5) To reveal the characteristics of effective helpers.
Children need help fixing problems because they are not capable, but adults appreciate their own
independence and having all of their problems fixed for them can be a point of frustration. We need to
help by making the helpee self sufficient.
Our behavior is an expression of our values and beliefs. You can be well-meaning, but not all help is
helpful. (ie: being overconcerned with matters that are none of your business.) No person can take
responsibility for another person (with some exceptions).
Effective helping is primarily problem identification and problem solving. We need to allow patients to
identify their own goals and then we provide knowledge and skill to advise them.

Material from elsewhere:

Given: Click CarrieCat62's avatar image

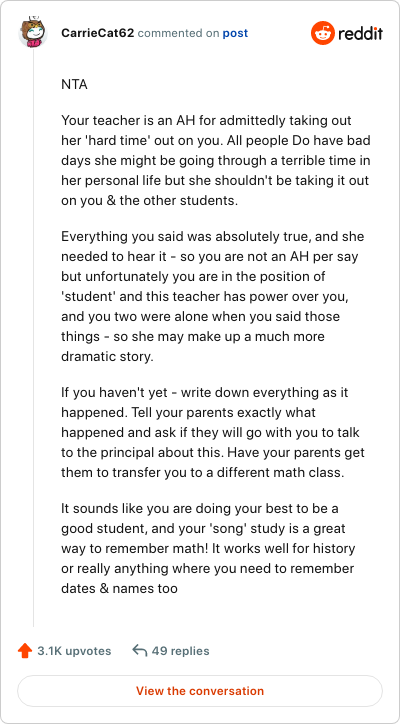Looking at the screenshot, I should (x=33, y=31).
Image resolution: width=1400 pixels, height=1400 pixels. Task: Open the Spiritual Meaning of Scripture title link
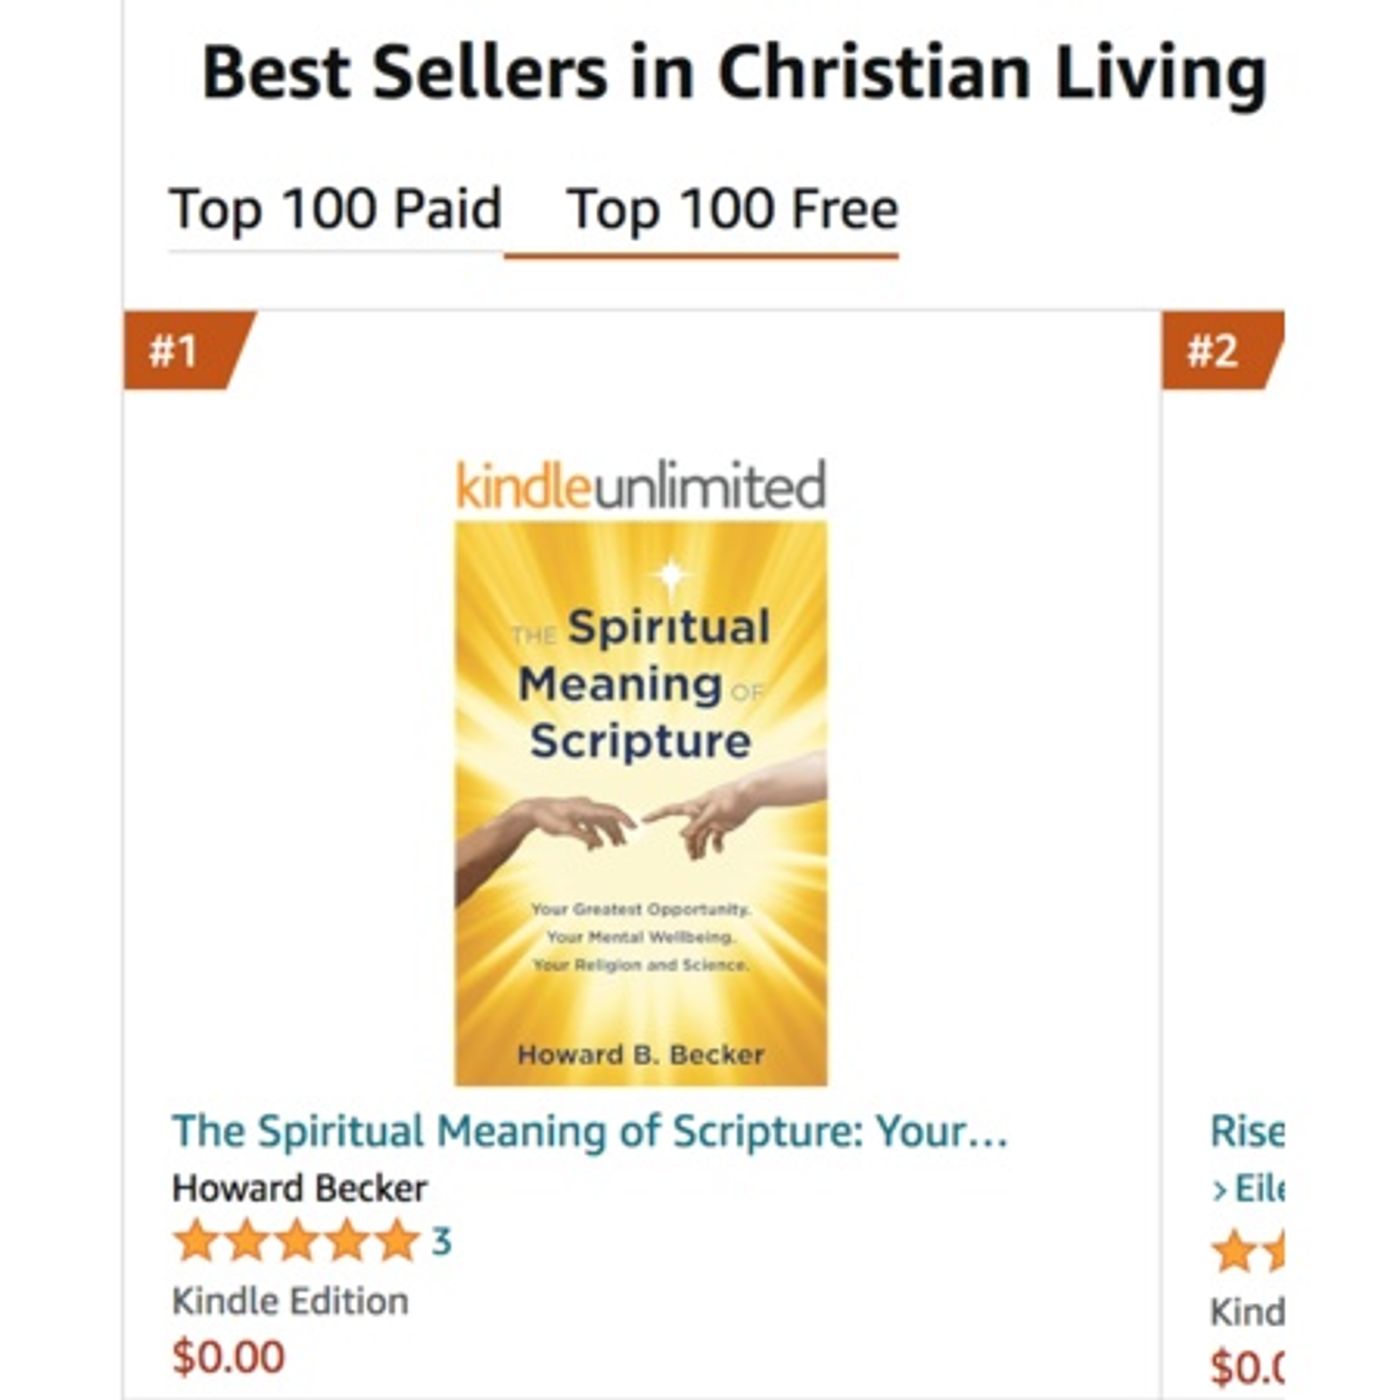[x=590, y=1132]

Ask “what are the
problems from the patients perspective?”
Therapeutic Use of Self: The better view we have of ourselves the better we will come off to our
patients.
Therapeutic Communication:
-Speaks: Talks but with clarity and can explain what they mean
-Is fully present
-Listens
-Develops Trust: Resists trying to influence the patient, communicates the patient is worth listening to
Interpersonal Interactions:
- Listening with the third ear means understanding what they are saying on level that is not just
superficial
- Sympathy is normal in the healing relationship with the patient
- Do not pity
- Identifying with your patient can lead to assumptions and misunderstandings
- Putting yourself in their shoes can be an effective tool
- Stages of Empathy
o Listen carefully and put yourself in their place
o Cross over into their frame of reference, forget you are two separate entities
o Sympathy as you come back to your own skin
- Empathy is a moment of shared understanding with another person
- Encourages holistic listening
Levels of Intimacy in Professional Interactions
Level 5: Cliché Conversation
Level 4: Reporting Facts
Level 3: Personal Ideas and Judgement
Level 2: Feelings and Emotions
Level 1: Peak Communication
- Completely Open and honest and loving, usually involves relating sexually. This is the deepest and
most minority of human interaction
In therapy we have to have boundaries or we will confuse patients. Levels 5, 4, and 3 are most common
for therapeutic interactions. Stay professional, don’t let being a new therapist lead to inappropriate
behavior to make a patient feel more at ease.